漢方医学で最も読まれている本のひとつが、『傷寒論(しょうかんろん)』(後漢末期(250年頃)張仲景 編纂)です。その名の通り、感染症の治療方法が詳しく書かれています。

新型コロナウイルスによるパンデミックで、みなさんも経験されたように、鼻症状からはじまる人、ノドからはじまる人など、人それぞれ初発症状は同じではなく、その時の体調によっても、病気のすすみ具合が変わります。

1954年に世界で初めて長野泰一や小島保彦がウイルス感染症により白血球から放出されるサイトカインを発見しました。この発見をきっかけに、ウイルスに感染すると身体の中でいろいろなサイトカインが化学反応を起こすことがわかるようになりました。このサイトカインの経時的変化が、みなさんが風邪にかかったときに経験する症状の変化を解明してくれました。

風邪の原因となるウイルスや細菌が、身体の中へ入ると熱をだすサイトカインが一気に体中をかけめぐる状態となります。その後、身体を治すためにエネルギーを使うため身体のだるさがはじまり、エネルギー不足となると食欲の低下や下痢などになり、場合によっては会社を休むほど体調を崩します。

この経時的変化を漢方医学では、太陽病(たいようびょう)、少陽病(しょうようびょう)、陽明病(ようめいびょう)、太陰病(たいいんびょう)、少陰病(しょういんびょう)、厥陰病(けっちんびょう)に分類し、「六病位(ろくびょうい)」と呼びます。

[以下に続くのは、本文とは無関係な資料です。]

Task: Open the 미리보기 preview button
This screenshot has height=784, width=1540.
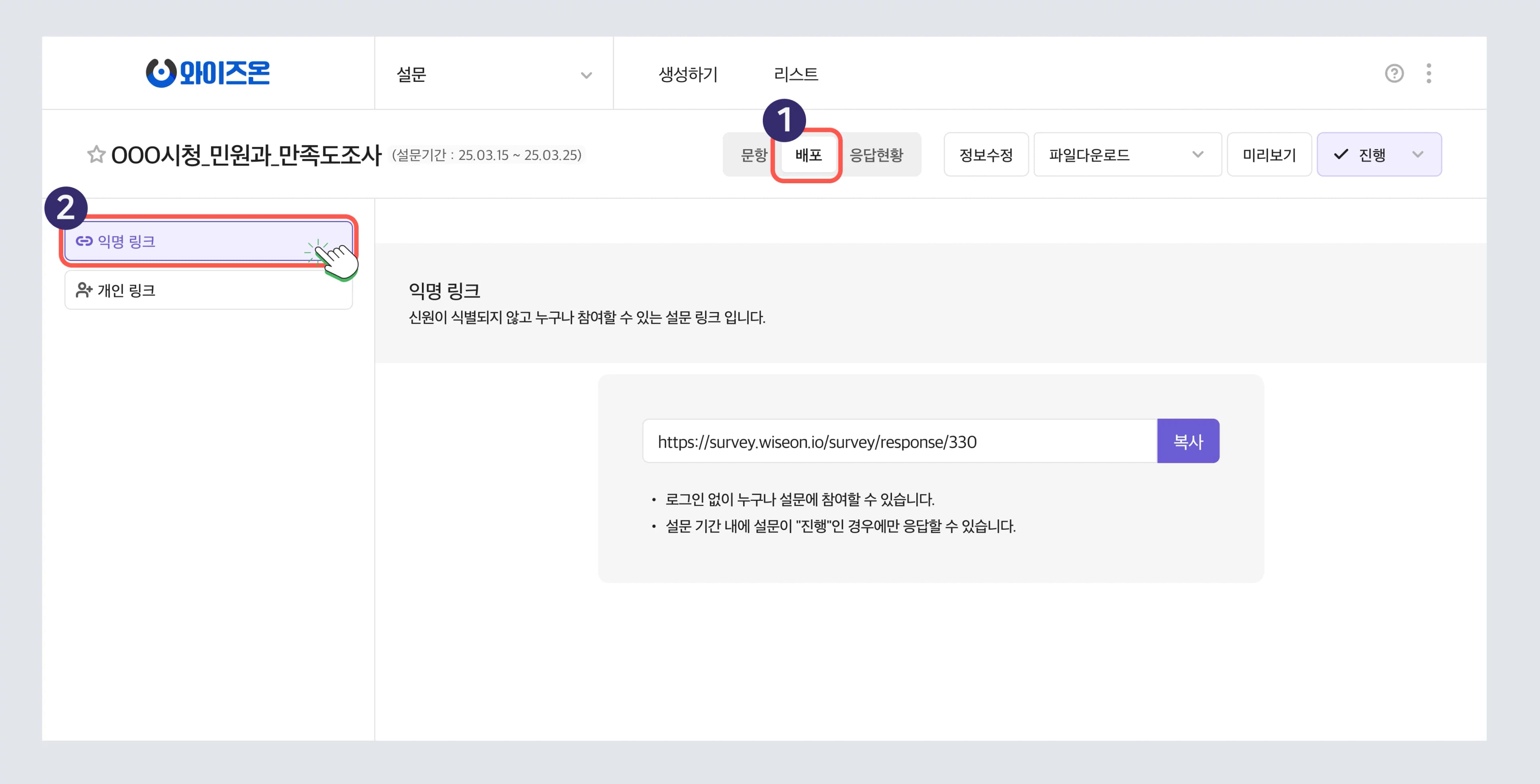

現代の私たちは、サイトカインの変化を知り、「傷寒論」に記載されている六病位の変化を、簡単に理論的に理解出来るようになりました。

【蘭学と漢方医学】1804年(文化元年)世界で初めて、全身麻酔による乳がんの手術が、華岡清州によって行われました。オランダ医学で外科学を学び、漢方医学を父親から学んだ華岡清州は、今も使われている十味敗毒湯(じゅうみはいどくとう)や紫雲膏(しうんこう)なども創薬しました。

【おわりに】黒船来航以後、明治政府は江戸幕府に変わり、医師の免許を制度化しました。残念なことに昔から受け継がれていた日本伝統医学である漢方医学を医師国家試験に採用しませんでした。このため、脈脈と受け継がれていた漢方医学は衰退の一途をたどりました。それから100年余りが経過し、漢方医学に潜む秘密を現代科学でときほぐす時がやってきたのです。

ウナギにかける山椒には、副交感神経からアセチルコリンを分泌させて消化管を働かせるだけでなく、血管壁にある受容体を刺激して血流を増やし、炎症によって起こる血流障害や浮腫を改善する働きをすることがわかりました。山椒を含む「大建中湯(だいけんちゅうとう)」は、お腹のトラブルに広く活用されています。

経験や言い伝えで使われていた漢方薬が、科学的に解明されていくことで、古くて新しい現代の漢方医学をみなさんの健康管理に役立ててください。